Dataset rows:
»»
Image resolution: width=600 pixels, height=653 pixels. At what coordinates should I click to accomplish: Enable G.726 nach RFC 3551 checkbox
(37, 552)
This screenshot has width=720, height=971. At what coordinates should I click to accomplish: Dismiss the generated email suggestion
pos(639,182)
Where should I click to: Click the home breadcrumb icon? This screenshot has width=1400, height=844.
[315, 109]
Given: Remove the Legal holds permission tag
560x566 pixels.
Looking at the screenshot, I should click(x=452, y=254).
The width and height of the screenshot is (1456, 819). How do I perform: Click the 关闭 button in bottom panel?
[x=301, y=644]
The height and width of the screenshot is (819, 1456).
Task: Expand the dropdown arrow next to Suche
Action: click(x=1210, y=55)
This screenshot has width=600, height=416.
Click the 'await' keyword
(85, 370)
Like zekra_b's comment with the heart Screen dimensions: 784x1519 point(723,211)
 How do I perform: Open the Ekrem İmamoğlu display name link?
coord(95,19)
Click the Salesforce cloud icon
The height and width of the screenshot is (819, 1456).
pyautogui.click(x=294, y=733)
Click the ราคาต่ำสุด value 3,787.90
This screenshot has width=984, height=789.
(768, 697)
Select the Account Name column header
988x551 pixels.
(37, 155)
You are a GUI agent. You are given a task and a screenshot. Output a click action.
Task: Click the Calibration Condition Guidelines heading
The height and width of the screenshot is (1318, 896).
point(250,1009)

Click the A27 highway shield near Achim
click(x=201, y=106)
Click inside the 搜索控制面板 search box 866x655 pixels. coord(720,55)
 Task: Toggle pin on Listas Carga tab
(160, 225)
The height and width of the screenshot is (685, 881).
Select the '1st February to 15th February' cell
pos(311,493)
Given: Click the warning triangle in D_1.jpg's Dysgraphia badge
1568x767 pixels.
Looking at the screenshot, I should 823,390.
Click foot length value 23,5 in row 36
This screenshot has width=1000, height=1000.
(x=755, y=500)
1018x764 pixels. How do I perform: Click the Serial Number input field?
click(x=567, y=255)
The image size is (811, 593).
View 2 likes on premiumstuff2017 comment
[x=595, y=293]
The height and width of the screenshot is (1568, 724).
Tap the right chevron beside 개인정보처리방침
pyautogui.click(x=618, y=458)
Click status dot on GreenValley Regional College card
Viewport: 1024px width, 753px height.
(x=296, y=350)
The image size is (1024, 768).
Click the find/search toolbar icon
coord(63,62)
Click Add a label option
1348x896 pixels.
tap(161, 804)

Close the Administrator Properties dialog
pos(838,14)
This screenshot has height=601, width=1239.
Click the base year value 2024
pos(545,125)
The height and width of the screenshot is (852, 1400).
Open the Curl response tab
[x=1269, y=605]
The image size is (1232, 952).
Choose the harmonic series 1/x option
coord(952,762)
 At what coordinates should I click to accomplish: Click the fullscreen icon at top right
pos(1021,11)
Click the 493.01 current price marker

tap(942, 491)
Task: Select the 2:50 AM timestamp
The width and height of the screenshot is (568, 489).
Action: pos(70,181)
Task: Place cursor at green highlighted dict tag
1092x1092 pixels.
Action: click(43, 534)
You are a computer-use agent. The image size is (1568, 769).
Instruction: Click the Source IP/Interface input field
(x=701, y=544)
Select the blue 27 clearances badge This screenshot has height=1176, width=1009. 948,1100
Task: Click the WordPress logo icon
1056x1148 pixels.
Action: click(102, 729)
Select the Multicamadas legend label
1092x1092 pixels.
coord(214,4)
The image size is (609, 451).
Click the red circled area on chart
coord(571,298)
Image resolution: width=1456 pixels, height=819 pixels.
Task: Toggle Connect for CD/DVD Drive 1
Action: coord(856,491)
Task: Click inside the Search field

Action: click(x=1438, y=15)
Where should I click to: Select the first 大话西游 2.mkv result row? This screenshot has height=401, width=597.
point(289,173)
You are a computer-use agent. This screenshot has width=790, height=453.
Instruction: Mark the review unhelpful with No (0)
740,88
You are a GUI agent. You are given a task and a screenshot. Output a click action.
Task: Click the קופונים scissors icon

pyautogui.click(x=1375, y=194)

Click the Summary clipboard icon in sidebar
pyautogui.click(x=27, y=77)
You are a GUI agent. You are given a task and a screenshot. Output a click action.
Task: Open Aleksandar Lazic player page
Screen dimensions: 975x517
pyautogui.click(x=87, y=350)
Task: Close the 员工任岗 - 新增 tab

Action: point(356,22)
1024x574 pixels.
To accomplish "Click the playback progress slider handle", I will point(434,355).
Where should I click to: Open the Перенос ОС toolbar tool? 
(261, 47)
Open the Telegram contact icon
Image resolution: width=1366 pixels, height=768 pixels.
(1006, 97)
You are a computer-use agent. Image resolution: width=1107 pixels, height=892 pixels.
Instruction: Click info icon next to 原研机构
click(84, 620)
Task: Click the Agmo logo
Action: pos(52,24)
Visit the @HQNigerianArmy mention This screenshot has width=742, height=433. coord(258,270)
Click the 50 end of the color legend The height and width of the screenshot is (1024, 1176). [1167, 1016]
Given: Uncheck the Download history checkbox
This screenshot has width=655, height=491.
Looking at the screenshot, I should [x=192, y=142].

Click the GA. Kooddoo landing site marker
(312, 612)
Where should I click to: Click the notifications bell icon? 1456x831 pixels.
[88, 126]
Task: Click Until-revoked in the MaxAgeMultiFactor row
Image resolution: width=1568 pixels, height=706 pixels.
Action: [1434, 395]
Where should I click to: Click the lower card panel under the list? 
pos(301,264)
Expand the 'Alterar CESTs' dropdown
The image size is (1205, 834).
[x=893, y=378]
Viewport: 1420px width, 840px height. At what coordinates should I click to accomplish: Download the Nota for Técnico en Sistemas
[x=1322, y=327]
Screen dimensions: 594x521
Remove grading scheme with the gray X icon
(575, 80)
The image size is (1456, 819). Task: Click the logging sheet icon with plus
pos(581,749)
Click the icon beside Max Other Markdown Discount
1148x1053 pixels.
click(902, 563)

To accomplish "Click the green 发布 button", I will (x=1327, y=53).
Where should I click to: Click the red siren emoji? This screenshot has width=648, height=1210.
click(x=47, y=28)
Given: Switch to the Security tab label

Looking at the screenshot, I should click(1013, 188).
««
### Request:
Please reproduce the records above line for line, with no changes.

### Solution for this exercise:
Image resolution: width=600 pixels, height=653 pixels. At what coordinates should I click to accomplish: Enable G.726 nach RFC 3551 checkbox
(37, 552)
This screenshot has width=720, height=971. At what coordinates should I click to accomplish: Dismiss the generated email suggestion
pos(639,182)
Where should I click to: Click the home breadcrumb icon? This screenshot has width=1400, height=844.
[315, 109]
Given: Remove the Legal holds permission tag
560x566 pixels.
Looking at the screenshot, I should click(x=452, y=254).
The width and height of the screenshot is (1456, 819). How do I perform: Click the 关闭 button in bottom panel?
[x=301, y=644]
The height and width of the screenshot is (819, 1456).
Task: Expand the dropdown arrow next to Suche
Action: click(x=1210, y=55)
This screenshot has width=600, height=416.
Click the 'await' keyword
(85, 370)
Like zekra_b's comment with the heart Screen dimensions: 784x1519 point(723,211)
 How do I perform: Open the Ekrem İmamoğlu display name link?
coord(95,19)
Click the Salesforce cloud icon
The height and width of the screenshot is (819, 1456).
pyautogui.click(x=294, y=733)
Click the ราคาต่ำสุด value 3,787.90
This screenshot has width=984, height=789.
(768, 697)
Select the Account Name column header
988x551 pixels.
(37, 155)
You are a GUI agent. You are given a task and a screenshot. Output a click action.
Task: Click the Calibration Condition Guidelines heading
The height and width of the screenshot is (1318, 896).
point(250,1009)

Click the A27 highway shield near Achim
click(x=201, y=106)
Click inside the 搜索控制面板 search box 866x655 pixels. coord(720,55)
 Task: Toggle pin on Listas Carga tab
(160, 225)
The height and width of the screenshot is (685, 881).
Select the '1st February to 15th February' cell
pos(311,493)
Given: Click the warning triangle in D_1.jpg's Dysgraphia badge
1568x767 pixels.
Looking at the screenshot, I should 823,390.
Click foot length value 23,5 in row 36
This screenshot has width=1000, height=1000.
(x=755, y=500)
1018x764 pixels. How do I perform: Click the Serial Number input field?
click(x=567, y=255)
The image size is (811, 593).
View 2 likes on premiumstuff2017 comment
[x=595, y=293]
The height and width of the screenshot is (1568, 724).
Tap the right chevron beside 개인정보처리방침
pyautogui.click(x=618, y=458)
Click status dot on GreenValley Regional College card
Viewport: 1024px width, 753px height.
(x=296, y=350)
The image size is (1024, 768).
Click the find/search toolbar icon
coord(63,62)
Click Add a label option
1348x896 pixels.
tap(161, 804)

Close the Administrator Properties dialog
pos(838,14)
This screenshot has height=601, width=1239.
Click the base year value 2024
pos(545,125)
The height and width of the screenshot is (852, 1400).
Open the Curl response tab
[x=1269, y=605]
The image size is (1232, 952).
Choose the harmonic series 1/x option
coord(952,762)
 At what coordinates should I click to accomplish: Click the fullscreen icon at top right
pos(1021,11)
Click the 493.01 current price marker

tap(942, 491)
Task: Select the 2:50 AM timestamp
The width and height of the screenshot is (568, 489).
Action: pos(70,181)
Task: Place cursor at green highlighted dict tag
1092x1092 pixels.
Action: click(43, 534)
You are a computer-use agent. The image size is (1568, 769).
Instruction: Click the Source IP/Interface input field
(x=701, y=544)
Select the blue 27 clearances badge This screenshot has height=1176, width=1009. 948,1100
Task: Click the WordPress logo icon
1056x1148 pixels.
Action: click(102, 729)
Select the Multicamadas legend label
1092x1092 pixels.
coord(214,4)
The image size is (609, 451).
Click the red circled area on chart
coord(571,298)
Image resolution: width=1456 pixels, height=819 pixels.
Task: Toggle Connect for CD/DVD Drive 1
Action: coord(856,491)
Task: Click inside the Search field

Action: click(x=1438, y=15)
Where should I click to: Select the first 大话西游 2.mkv result row? This screenshot has height=401, width=597.
point(289,173)
You are a computer-use agent. This screenshot has width=790, height=453.
Instruction: Mark the review unhelpful with No (0)
740,88
You are a GUI agent. You are given a task and a screenshot. Output a click action.
Task: Click the קופונים scissors icon

pyautogui.click(x=1375, y=194)

Click the Summary clipboard icon in sidebar
pyautogui.click(x=27, y=77)
You are a GUI agent. You are given a task and a screenshot. Output a click action.
Task: Open Aleksandar Lazic player page
Screen dimensions: 975x517
pyautogui.click(x=87, y=350)
Task: Close the 员工任岗 - 新增 tab

Action: point(356,22)
1024x574 pixels.
To accomplish "Click the playback progress slider handle", I will point(434,355).
Where should I click to: Open the Перенос ОС toolbar tool? 
(261, 47)
Open the Telegram contact icon
Image resolution: width=1366 pixels, height=768 pixels.
(1006, 97)
You are a computer-use agent. Image resolution: width=1107 pixels, height=892 pixels.
Instruction: Click info icon next to 原研机构
click(84, 620)
Task: Click the Agmo logo
Action: pos(52,24)
Visit the @HQNigerianArmy mention This screenshot has width=742, height=433. coord(258,270)
Click the 50 end of the color legend The height and width of the screenshot is (1024, 1176). [1167, 1016]
Given: Uncheck the Download history checkbox
This screenshot has width=655, height=491.
Looking at the screenshot, I should [x=192, y=142].

Click the GA. Kooddoo landing site marker
(312, 612)
Where should I click to: Click the notifications bell icon? 1456x831 pixels.
[88, 126]
Task: Click Until-revoked in the MaxAgeMultiFactor row
Image resolution: width=1568 pixels, height=706 pixels.
Action: [1434, 395]
Where should I click to: Click the lower card panel under the list? 
pos(301,264)
Expand the 'Alterar CESTs' dropdown
The image size is (1205, 834).
[x=893, y=378]
Viewport: 1420px width, 840px height. At what coordinates should I click to accomplish: Download the Nota for Técnico en Sistemas
[x=1322, y=327]
Screen dimensions: 594x521
Remove grading scheme with the gray X icon
(575, 80)
The image size is (1456, 819). Task: Click the logging sheet icon with plus
pos(581,749)
Click the icon beside Max Other Markdown Discount
1148x1053 pixels.
click(902, 563)

To accomplish "Click the green 发布 button", I will (x=1327, y=53).
Where should I click to: Click the red siren emoji? This screenshot has width=648, height=1210.
click(x=47, y=28)
Given: Switch to the Security tab label

Looking at the screenshot, I should click(1013, 188).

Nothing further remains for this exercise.